### Stored records
>> begin
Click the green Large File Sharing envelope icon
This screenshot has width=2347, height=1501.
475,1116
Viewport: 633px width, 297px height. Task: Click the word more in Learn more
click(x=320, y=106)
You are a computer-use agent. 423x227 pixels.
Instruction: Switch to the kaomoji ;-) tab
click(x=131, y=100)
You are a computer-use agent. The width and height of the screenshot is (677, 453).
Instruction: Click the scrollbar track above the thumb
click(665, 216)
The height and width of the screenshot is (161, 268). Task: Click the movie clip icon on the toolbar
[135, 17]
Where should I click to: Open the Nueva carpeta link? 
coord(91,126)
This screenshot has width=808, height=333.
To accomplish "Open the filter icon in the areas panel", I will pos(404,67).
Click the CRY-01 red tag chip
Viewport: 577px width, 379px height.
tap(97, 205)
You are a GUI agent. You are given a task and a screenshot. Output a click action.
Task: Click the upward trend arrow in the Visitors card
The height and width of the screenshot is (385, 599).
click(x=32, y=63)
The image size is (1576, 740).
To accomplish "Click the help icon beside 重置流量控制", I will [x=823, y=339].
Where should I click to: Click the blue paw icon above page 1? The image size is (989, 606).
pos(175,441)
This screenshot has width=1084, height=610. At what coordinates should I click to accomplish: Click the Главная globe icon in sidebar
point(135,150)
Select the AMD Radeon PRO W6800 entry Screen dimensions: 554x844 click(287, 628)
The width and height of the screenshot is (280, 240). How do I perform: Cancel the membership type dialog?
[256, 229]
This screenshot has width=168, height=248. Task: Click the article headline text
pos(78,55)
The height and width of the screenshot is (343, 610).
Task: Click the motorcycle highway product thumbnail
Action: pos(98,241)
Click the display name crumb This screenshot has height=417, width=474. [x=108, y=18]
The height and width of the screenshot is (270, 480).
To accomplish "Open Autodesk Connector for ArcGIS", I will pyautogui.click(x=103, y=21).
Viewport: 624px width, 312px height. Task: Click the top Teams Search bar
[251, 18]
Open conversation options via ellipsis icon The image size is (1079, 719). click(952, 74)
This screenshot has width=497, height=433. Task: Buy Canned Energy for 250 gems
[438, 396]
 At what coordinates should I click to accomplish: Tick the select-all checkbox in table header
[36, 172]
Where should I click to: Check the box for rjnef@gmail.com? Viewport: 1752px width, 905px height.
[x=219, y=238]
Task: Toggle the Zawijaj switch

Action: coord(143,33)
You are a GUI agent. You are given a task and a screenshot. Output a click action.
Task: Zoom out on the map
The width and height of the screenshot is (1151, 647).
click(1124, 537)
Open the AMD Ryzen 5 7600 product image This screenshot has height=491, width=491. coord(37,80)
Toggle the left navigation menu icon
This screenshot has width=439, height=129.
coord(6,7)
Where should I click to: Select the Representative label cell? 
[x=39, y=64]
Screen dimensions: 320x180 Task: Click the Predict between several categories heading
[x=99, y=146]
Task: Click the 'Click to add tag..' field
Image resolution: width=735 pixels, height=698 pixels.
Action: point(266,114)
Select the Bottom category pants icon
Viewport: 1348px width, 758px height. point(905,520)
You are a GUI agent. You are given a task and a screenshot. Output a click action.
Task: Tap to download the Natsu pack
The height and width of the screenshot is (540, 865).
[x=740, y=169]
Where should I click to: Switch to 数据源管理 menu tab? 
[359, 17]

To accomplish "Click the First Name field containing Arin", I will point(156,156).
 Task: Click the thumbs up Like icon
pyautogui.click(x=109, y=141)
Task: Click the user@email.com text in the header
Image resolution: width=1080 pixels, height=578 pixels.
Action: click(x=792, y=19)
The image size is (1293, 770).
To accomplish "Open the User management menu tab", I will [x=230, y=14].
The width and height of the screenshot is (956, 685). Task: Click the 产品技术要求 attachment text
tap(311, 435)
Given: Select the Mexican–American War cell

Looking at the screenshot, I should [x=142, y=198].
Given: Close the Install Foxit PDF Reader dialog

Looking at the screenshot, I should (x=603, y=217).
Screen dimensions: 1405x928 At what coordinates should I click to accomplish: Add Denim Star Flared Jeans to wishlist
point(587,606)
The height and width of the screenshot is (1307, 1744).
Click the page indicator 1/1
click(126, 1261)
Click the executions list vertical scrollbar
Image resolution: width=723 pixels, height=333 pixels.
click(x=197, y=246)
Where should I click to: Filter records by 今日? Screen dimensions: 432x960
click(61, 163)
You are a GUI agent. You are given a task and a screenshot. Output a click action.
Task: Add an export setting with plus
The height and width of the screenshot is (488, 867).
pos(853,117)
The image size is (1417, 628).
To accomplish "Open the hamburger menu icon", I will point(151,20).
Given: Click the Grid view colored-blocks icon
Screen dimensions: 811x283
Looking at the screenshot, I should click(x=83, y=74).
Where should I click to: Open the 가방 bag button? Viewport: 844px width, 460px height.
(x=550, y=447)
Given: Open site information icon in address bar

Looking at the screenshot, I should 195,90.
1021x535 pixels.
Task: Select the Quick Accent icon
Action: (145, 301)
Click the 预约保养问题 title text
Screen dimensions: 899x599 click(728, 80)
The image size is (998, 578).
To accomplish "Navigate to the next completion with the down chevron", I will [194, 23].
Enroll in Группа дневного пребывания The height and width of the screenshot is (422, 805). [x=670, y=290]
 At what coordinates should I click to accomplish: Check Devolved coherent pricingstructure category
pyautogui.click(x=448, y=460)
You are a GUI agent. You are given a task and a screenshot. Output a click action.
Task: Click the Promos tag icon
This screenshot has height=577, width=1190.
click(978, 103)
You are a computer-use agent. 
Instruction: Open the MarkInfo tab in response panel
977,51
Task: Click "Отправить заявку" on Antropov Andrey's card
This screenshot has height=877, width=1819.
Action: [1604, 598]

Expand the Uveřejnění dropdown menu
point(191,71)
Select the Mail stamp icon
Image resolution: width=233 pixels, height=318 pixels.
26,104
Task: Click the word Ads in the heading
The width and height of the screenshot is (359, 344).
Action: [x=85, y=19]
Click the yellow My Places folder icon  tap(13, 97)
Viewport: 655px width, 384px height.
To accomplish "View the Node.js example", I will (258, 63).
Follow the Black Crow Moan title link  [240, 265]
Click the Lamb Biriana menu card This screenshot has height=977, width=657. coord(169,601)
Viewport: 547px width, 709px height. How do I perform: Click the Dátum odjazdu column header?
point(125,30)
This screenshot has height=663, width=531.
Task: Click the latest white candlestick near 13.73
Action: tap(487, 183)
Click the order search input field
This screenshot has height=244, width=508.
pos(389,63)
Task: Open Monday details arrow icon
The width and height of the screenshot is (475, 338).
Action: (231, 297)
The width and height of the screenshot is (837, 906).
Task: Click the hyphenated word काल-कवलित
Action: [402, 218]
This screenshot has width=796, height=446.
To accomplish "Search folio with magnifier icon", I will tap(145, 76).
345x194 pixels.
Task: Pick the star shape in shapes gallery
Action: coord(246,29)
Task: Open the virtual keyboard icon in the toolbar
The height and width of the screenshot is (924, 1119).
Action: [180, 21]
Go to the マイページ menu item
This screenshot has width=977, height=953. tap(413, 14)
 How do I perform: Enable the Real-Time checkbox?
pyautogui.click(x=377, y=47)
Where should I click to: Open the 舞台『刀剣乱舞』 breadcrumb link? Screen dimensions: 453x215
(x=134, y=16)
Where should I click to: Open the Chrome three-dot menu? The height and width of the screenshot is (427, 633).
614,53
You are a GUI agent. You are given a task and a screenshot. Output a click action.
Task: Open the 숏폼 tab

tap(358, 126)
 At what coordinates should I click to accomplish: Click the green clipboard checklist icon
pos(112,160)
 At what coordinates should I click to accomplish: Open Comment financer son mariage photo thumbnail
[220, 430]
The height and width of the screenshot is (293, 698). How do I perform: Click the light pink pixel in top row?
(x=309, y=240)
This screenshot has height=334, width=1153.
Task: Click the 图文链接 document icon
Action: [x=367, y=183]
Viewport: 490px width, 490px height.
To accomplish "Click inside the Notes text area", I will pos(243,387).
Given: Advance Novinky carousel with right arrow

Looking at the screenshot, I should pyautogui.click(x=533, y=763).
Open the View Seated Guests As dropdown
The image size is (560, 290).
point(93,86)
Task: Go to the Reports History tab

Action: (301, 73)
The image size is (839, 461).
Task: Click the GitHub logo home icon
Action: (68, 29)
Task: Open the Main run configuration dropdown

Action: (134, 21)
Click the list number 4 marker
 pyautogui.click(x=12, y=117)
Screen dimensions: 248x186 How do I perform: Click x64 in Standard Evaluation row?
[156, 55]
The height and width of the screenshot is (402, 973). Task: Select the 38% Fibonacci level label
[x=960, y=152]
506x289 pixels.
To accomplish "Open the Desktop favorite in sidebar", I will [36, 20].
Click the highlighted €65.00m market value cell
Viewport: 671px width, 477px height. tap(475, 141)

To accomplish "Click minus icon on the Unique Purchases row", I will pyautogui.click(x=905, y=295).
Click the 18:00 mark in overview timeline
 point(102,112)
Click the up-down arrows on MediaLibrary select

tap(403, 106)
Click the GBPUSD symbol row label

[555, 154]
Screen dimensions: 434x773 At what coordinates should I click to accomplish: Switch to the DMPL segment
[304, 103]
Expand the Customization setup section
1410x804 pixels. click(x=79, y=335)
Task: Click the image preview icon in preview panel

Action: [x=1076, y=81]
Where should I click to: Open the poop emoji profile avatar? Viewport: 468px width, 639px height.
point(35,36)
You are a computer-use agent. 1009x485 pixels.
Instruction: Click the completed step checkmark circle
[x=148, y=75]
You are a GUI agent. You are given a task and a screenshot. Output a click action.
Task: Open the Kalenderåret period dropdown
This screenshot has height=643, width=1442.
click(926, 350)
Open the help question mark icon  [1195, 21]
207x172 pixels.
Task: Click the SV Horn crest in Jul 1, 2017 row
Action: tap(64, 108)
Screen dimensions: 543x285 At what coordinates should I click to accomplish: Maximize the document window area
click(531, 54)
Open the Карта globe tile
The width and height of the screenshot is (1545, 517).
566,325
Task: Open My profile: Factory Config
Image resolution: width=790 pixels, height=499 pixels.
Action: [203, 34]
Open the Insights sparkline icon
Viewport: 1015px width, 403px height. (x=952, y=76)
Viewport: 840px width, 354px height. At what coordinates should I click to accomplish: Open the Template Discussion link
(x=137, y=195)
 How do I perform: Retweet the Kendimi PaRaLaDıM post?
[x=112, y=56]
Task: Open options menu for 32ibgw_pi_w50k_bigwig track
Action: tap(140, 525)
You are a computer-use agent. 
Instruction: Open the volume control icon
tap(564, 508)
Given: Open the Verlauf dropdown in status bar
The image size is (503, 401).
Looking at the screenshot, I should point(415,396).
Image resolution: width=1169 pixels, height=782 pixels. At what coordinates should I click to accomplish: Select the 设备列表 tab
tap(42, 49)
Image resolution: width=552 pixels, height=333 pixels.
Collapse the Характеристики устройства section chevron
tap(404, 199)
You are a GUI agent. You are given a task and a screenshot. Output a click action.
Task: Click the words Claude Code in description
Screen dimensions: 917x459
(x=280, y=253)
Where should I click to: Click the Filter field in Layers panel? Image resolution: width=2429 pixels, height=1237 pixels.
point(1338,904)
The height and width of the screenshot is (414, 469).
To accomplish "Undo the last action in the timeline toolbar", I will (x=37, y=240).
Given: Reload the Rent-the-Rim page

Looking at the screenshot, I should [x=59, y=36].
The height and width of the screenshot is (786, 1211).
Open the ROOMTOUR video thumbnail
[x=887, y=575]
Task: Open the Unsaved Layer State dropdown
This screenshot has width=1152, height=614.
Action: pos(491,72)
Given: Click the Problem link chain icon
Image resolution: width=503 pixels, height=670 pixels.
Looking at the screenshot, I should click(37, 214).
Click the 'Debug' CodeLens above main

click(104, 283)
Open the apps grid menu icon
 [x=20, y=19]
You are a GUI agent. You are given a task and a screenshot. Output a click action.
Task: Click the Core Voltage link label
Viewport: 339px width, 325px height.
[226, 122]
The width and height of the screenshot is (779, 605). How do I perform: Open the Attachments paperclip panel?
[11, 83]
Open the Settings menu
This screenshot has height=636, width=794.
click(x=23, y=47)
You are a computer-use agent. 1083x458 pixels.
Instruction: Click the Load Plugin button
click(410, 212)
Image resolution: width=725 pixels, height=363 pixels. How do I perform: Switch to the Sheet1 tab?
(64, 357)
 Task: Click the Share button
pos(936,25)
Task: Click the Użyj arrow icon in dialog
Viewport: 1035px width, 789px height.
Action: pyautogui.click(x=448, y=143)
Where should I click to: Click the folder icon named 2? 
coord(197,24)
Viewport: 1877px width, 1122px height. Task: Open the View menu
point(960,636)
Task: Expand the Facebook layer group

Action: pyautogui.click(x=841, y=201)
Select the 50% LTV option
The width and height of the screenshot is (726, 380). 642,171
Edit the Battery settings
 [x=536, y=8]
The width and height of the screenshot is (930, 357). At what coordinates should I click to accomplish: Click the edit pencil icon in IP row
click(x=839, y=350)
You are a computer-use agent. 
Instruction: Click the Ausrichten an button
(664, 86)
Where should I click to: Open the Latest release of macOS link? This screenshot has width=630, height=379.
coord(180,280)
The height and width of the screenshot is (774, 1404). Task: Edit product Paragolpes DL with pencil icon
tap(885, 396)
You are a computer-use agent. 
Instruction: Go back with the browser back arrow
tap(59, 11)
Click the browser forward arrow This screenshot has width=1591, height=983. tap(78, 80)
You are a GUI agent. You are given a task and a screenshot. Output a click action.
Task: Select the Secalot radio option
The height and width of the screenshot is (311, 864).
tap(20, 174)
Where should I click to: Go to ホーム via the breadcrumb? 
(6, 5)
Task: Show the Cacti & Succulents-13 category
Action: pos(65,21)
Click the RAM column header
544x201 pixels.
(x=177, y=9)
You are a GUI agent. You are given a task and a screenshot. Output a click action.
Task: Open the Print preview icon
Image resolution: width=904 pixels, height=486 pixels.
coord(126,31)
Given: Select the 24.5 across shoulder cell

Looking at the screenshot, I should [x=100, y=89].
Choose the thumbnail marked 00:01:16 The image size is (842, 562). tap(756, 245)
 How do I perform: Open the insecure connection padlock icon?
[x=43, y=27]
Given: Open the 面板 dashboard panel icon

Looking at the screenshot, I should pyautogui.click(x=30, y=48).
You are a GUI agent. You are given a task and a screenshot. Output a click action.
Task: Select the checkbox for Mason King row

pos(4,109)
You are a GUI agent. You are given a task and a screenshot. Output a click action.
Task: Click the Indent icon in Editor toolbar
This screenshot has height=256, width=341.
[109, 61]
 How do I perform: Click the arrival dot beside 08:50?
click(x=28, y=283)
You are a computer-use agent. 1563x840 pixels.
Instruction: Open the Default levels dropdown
>> end
### Exercise instructions
Could you convert the stored data above, everything from the line containing "Where should I click to: Switch" down to the line containing "click(61, 163)", into a JSON list of strings with one string per line and blank lines omitted?

### Solution below
[
  "Where should I click to: Switch to 数据源管理 menu tab? ",
  "[359, 17]",
  "To accomplish \"Click the First Name field containing Arin\", I will point(156,156).",
  " Task: Click the thumbs up Like icon",
  "pyautogui.click(x=109, y=141)",
  "Task: Click the user@email.com text in the header",
  "Image resolution: width=1080 pixels, height=578 pixels.",
  "Action: click(x=792, y=19)",
  "The image size is (1293, 770).",
  "To accomplish \"Open the User management menu tab\", I will [x=230, y=14].",
  "The width and height of the screenshot is (956, 685). Task: Click the 产品技术要求 attachment text",
  "tap(311, 435)",
  "Given: Select the Mexican–American War cell",
  "Looking at the screenshot, I should [x=142, y=198].",
  "Given: Close the Install Foxit PDF Reader dialog",
  "Looking at the screenshot, I should (x=603, y=217).",
  "Screen dimensions: 1405x928 At what coordinates should I click to accomplish: Add Denim Star Flared Jeans to wishlist",
  "point(587,606)",
  "The height and width of the screenshot is (1307, 1744).",
  "Click the page indicator 1/1",
  "click(126, 1261)",
  "Click the executions list vertical scrollbar",
  "Image resolution: width=723 pixels, height=333 pixels.",
  "click(x=197, y=246)",
  "Where should I click to: Filter records by 今日? Screen dimensions: 432x960",
  "click(61, 163)"
]